Now, she lived alone, locked away in her all-too-quiet home, carrying the sadness of a mind and heart no longer unburdened. The sharp, tangible pain of loss slowly turned to numbness and drudgery. From her bed, she spent many nights wishing into the darkness for the power to shed the weight of life as easily as she shed her garments. Come the morning’s harsh light, she found her wishes never granted.
One day, even behind muted whispers made in low breaths, she overheard from an open window the talk of her fellow storytellers out on the sidewalk, at once pitying and envious: “What happened to her is unfortunate, but now she will use her sadness to weave even more word-magic, better than before, and the rest of us will seem all the lesser!”
Somewhere in her insentience, she bristled. That she would use her family for this type of gain, that she would use their passing to seek her own, selfish fulfillment, seemed insulting to their memory. She resolved never to do so, and gathered herself in a last, great effort.
She stopped the words.
In her haste she still gave small thought to the consequences. A struggle to bottle the words, to wall them in, to keep the magic and the tales from escaping, was not beyond expectation, but curiously, no such struggle occurred. When she tested herself and familiarly brought a quill to hover over a blank sheet she simply sat there, her arm immobile, for minute upon minute. Satisfied, she put away her instruments and decidedly forgot them.
As the words she once spun had made her grow, it was not long before she began to shrink.
The first hint came with the loosening of her garments. An inch long here, another wide there, and soon her dresses became old, loose-fitting sacks draped carelessly on her body.

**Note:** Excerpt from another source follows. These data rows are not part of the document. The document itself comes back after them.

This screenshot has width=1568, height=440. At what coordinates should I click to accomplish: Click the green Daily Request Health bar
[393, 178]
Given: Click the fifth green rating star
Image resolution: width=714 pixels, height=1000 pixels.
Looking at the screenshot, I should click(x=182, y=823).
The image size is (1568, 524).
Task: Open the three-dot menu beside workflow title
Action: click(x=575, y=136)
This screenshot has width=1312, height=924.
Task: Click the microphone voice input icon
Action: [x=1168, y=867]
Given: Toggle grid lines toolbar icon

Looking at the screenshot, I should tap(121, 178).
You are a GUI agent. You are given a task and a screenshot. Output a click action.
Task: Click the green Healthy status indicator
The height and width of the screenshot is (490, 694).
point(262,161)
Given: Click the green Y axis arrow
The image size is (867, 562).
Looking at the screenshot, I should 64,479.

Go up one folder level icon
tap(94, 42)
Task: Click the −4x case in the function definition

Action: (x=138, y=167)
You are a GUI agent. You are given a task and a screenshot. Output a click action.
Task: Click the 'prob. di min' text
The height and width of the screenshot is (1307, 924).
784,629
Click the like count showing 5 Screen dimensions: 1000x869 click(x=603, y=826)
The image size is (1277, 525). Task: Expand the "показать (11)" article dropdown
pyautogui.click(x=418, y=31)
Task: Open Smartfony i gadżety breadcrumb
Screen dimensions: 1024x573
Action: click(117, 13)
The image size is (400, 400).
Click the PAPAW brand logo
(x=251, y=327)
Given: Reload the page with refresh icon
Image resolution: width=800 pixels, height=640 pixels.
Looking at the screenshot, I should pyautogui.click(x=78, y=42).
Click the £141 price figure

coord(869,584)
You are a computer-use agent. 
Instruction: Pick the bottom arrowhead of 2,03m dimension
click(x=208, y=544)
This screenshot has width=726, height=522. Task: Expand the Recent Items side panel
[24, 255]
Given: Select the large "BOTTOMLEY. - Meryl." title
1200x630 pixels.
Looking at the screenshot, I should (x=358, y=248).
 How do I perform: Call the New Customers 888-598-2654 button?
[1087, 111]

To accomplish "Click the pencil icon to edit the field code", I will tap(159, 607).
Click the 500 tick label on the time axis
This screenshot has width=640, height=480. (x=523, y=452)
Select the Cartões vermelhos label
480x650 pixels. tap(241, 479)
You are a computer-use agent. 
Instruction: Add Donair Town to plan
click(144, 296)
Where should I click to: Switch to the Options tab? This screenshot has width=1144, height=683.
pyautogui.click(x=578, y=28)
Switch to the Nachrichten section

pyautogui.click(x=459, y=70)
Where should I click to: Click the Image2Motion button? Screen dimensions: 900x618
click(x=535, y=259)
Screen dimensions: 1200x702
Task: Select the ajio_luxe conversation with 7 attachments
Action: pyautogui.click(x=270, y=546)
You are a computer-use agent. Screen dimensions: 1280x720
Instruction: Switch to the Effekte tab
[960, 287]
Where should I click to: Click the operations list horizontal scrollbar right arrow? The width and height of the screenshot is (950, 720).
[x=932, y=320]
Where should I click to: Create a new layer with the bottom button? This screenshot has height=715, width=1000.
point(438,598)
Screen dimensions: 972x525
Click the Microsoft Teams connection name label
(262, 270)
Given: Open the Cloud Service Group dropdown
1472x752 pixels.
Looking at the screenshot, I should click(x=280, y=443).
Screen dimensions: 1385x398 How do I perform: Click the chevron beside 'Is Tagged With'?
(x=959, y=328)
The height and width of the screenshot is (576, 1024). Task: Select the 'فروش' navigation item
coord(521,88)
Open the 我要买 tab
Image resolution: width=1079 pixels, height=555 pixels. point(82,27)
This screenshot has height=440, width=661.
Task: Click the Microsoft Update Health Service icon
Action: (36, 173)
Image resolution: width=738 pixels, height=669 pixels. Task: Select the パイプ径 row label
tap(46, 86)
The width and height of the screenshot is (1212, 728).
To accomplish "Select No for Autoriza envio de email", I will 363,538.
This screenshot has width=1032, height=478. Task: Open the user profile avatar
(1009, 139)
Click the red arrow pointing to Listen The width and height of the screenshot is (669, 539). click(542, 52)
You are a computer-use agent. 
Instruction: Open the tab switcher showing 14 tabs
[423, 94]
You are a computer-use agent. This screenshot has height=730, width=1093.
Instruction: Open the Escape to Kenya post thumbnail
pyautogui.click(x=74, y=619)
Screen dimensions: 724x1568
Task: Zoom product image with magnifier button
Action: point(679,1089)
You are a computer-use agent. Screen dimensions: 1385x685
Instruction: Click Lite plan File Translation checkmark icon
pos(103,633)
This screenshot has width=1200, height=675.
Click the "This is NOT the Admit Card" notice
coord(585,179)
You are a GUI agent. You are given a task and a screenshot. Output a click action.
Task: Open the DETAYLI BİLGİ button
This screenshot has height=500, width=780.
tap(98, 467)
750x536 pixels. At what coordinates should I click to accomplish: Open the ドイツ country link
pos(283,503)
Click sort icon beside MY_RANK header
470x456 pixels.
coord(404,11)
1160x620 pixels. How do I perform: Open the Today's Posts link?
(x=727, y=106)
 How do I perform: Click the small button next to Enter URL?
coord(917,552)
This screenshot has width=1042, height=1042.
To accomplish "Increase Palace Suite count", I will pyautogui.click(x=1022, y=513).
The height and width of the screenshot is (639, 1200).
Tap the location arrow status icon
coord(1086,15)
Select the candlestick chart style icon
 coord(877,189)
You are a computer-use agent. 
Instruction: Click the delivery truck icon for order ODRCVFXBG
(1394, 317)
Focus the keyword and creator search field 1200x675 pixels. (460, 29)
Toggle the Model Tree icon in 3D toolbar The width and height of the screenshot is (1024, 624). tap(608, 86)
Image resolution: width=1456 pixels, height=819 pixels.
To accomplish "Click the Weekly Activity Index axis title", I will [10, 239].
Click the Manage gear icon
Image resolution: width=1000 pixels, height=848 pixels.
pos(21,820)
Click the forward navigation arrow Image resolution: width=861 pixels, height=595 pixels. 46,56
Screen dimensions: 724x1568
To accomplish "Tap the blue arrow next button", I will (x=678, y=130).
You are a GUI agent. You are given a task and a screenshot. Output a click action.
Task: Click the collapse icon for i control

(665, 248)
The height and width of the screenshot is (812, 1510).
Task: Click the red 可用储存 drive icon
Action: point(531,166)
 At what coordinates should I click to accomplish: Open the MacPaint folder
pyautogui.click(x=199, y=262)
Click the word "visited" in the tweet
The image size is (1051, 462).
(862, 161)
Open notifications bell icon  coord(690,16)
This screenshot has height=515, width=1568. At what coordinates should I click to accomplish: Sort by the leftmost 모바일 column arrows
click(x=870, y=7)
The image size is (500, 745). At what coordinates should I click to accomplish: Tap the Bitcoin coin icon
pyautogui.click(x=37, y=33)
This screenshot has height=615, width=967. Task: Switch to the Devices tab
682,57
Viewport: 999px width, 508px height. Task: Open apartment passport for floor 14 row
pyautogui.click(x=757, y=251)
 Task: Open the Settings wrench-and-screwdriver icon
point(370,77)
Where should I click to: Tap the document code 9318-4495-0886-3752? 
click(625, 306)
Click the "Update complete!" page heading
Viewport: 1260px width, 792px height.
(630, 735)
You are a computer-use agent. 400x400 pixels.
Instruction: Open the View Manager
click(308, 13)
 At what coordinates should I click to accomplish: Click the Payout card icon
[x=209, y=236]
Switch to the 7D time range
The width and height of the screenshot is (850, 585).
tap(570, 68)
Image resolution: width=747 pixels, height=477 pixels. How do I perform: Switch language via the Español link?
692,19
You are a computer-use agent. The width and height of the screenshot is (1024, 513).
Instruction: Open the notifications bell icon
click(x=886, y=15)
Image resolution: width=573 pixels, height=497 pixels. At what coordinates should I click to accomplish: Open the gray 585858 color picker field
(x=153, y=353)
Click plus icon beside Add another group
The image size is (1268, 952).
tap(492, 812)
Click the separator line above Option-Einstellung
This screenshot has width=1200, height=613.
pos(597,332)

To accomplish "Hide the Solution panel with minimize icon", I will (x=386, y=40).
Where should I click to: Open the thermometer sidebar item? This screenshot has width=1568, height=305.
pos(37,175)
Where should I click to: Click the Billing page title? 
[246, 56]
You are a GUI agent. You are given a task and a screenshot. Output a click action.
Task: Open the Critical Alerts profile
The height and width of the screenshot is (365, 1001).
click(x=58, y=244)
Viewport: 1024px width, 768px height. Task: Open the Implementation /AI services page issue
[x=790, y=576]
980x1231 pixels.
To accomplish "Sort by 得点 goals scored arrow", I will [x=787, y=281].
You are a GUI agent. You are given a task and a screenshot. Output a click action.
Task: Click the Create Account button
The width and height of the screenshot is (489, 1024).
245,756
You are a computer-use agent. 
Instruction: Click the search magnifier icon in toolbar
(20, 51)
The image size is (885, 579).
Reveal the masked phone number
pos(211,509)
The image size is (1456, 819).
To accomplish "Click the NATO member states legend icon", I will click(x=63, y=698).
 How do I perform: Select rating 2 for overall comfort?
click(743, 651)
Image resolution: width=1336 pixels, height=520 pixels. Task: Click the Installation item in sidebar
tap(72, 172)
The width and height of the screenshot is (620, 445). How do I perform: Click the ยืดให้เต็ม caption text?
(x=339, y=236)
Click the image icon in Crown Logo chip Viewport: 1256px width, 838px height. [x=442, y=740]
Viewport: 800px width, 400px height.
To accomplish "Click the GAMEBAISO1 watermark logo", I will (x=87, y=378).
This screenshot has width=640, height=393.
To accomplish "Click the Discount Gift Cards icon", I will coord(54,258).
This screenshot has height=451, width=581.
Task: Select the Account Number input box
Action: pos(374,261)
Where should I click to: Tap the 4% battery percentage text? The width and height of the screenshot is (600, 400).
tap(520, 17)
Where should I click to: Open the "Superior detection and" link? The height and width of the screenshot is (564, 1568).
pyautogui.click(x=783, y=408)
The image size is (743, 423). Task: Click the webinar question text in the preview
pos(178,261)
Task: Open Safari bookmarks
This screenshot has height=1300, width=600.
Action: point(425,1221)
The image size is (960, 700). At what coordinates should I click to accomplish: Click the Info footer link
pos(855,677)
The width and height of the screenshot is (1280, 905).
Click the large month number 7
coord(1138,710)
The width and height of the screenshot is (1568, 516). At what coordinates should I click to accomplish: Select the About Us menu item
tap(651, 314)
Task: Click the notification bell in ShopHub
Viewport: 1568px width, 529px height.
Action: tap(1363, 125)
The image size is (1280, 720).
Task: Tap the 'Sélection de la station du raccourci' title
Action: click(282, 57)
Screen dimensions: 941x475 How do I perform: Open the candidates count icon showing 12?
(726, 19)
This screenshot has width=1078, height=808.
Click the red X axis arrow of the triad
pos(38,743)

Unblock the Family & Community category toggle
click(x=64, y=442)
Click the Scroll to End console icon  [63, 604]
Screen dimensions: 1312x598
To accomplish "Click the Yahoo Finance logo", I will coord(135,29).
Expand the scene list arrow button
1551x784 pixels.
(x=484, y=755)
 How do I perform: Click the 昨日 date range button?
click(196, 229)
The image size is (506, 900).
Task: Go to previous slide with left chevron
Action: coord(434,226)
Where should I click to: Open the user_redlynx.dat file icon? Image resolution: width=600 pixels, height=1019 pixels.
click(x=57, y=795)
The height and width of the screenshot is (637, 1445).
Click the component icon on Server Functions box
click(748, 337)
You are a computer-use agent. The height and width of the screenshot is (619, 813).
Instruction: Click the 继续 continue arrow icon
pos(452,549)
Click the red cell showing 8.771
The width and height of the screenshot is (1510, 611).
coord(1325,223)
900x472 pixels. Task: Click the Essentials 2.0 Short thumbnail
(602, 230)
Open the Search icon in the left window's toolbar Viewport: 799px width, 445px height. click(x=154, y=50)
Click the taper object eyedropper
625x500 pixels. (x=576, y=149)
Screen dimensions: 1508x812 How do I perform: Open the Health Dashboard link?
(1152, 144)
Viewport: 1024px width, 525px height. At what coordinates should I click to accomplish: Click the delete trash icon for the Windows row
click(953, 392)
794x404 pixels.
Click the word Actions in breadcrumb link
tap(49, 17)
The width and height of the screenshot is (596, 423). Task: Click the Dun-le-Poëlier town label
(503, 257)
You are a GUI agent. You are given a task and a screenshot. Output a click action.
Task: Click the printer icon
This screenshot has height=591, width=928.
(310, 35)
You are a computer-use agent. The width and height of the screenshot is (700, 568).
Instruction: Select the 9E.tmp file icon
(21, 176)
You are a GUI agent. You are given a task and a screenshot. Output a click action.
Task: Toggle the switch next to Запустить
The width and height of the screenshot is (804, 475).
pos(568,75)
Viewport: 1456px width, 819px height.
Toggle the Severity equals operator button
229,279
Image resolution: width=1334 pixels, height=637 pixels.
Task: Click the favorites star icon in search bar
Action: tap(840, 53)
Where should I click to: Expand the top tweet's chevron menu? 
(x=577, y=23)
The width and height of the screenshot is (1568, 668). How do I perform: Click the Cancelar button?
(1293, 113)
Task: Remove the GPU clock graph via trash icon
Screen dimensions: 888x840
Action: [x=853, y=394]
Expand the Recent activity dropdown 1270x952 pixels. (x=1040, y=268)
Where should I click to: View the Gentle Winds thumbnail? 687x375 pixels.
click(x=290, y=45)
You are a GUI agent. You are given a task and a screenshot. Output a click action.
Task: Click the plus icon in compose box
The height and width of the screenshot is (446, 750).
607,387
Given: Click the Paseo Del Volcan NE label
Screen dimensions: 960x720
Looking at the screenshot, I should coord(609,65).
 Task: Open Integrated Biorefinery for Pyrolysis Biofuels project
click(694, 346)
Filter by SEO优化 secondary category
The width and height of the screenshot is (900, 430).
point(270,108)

In two days she shrunk to nearly half her original size and height, and had to choose between traipsing around naked or donning her daughter’s clothes. She chose the latter, but in a few days more it didn’t matter as then even her child’s attire became too large. Her modesty asserted itself only briefly, but careworn and feeling the loss of her family at its most piercing, she let all cloth slide over her skin for good before hiding away in her daughter’s room.
As a pet, her daughter had kept a songbird, a yellow tit, in a gilded cage by the open window. On the day her daughter was buried it had ceased all song. For some reason she felt drawn to it now.
She approached the table upon which the cage stood; with each step the piece of furniture loomed taller, larger. She raised her arms and discovered that she could only just get her fingers over the edge, but it was enough leverage for her to hoist herself up and on.
The shrunken woman and the yellow bird studied each other through the bars. The bird spread its wings and cocked its head several times, gauging her through black, button eyes.
She chose an end to her heartbreak.
Stepping up to the cage door, she released the latch. With a heavy intake of breath, she swung it open, stepped inside—she never wondered at how much smaller she had suddenly become to fit through—and walked adamantly to the middle of the cage floor. The tit fluttered down.
The first peck, an exploratory one, hit her squarely on the shoulder. It felt like the slash of the sharpest knife, and drew blood right away. Spatter appeared on the tit’s yellow breast, a shower of crimson raindrops. She screamed in agony but did not run away.
The tit took out her eyes next, then attacked her throat. A flurry of blood, yellow feathers, and flesh exploded inside the cage. She fell, and the tit hopped onto her; its clawed feet became scrabbling spears that punctured and scratched her body through. The tit’s head bobbed up and down with each attack till all that remained of her was the mush of her flesh and her cracked, broken bones.
The tit shook itself and screeched, trilling a terrible song before flying out the cage door and through the open window, losing itself against the grey sky.